▶ [Reading passage]:

◇ ◇ ◇

From the back of a car, Earl Whyte of Brucefield district was handing out patties to anyone who passed. At first, it seemed like a roadside sale. But there was no money exchanged. Whyte received about three dozen patties from a “good Samaritan” and chose to share them rather than keep them for himself or sell them – fittingly, outside the Samaritan’s Purse field hospital.
He was at the field hospital with his common-law wife, Dahlia Coke, and his sister, who had suffered minor cuts and bruises during storm. Coke, a diabetic, was receiving follow-up treatment for a finger injury after initially seeking care at the severely damaged Black River Hospital.
The Samaritan Purse’s field hospital at Black River has been fully operational since two days after Melissa passed, and is receiving patients with various complaints, and offering a variety of services including minor surgeries and in-patient services.
While Coke was waiting to be attended to, Whyte was giving away the patties, with a smile, but that smile belied the serious distress that he and Coke were going through. The butcher and his partner’s house was destroyed partially by Melissa. In the Category 5 storm, they had also lost four goats and three pigs.
ZINC ROOF DAMAGED
Their daughter was away in Kingston when the storm struck, leaving the couple to face the ordeal alone. “Mi belly bottom feel like it a guh drop out when mi hear the roof start raise,” Whyte recalled. The house, built of concrete, had one “decked” room, while the rest was covered with zinc roofing. The wind tore the zinc away “like a bird,” he said.
He said: “I feel very upset and frighten, frighten a lot, and when the roof come off, a feel water coming down on us. Lucky wi lucky we could swim.”

◇ ◇ ◇

▶ [Data below]:
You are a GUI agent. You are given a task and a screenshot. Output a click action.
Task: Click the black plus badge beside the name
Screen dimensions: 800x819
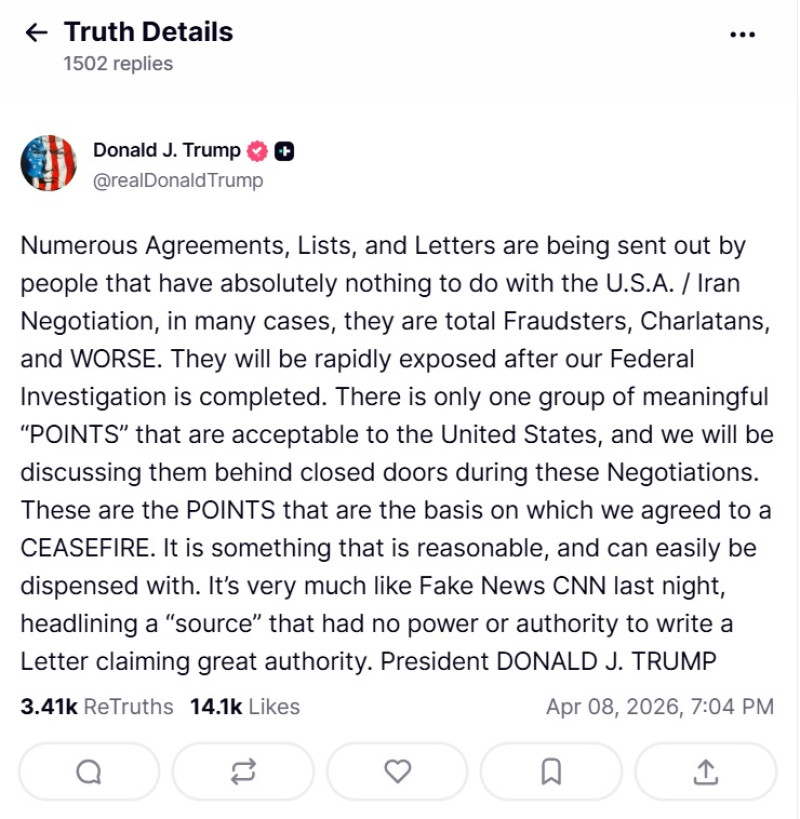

◇ ◇ ◇

▶ [What is required]:
Write the next part of the news article about Earl Whyte and the storm Melissa, starting after its final sentence. The listing above is separate material and has no connection to the news article about Earl Whyte and the storm Melissa.

▶ [Response to the exercise]:
And they swam to the decked room, where they survived the ordeal. “If wi never had dat (the decked room), wi woulda get knock,” he said in retrospect.
The day after the storm, they opened the back door to find water rushing out “like river.” Their mattress was soaked, and their chest of drawers had swollen from the deluge. “The entire place was a total mess,” Whyte said.
Up to the time of speaking with The Gleaner, the couple said they had got no significant assistance. They got some help from their church, but apart from that it only “hearsay” of help to come.
To compound their distress, it had been raining regularly since the passage of Melissa, and while they were at the field hospital they heard it was raining in their area. “Every time it rain, she a fret fi guh clean up back everything,” Whyte said about Coke.
As for Whyte giving away the patties, Coke said,” He’s giving away patties because him get them, and being a good Samaritan him do it.”
According to Whyte: “Some people are selling them, but I don’t do that, is giving away I’m doing. Sometimes when you do good, at all times, it’s better for you. It lead up to a next goodness.”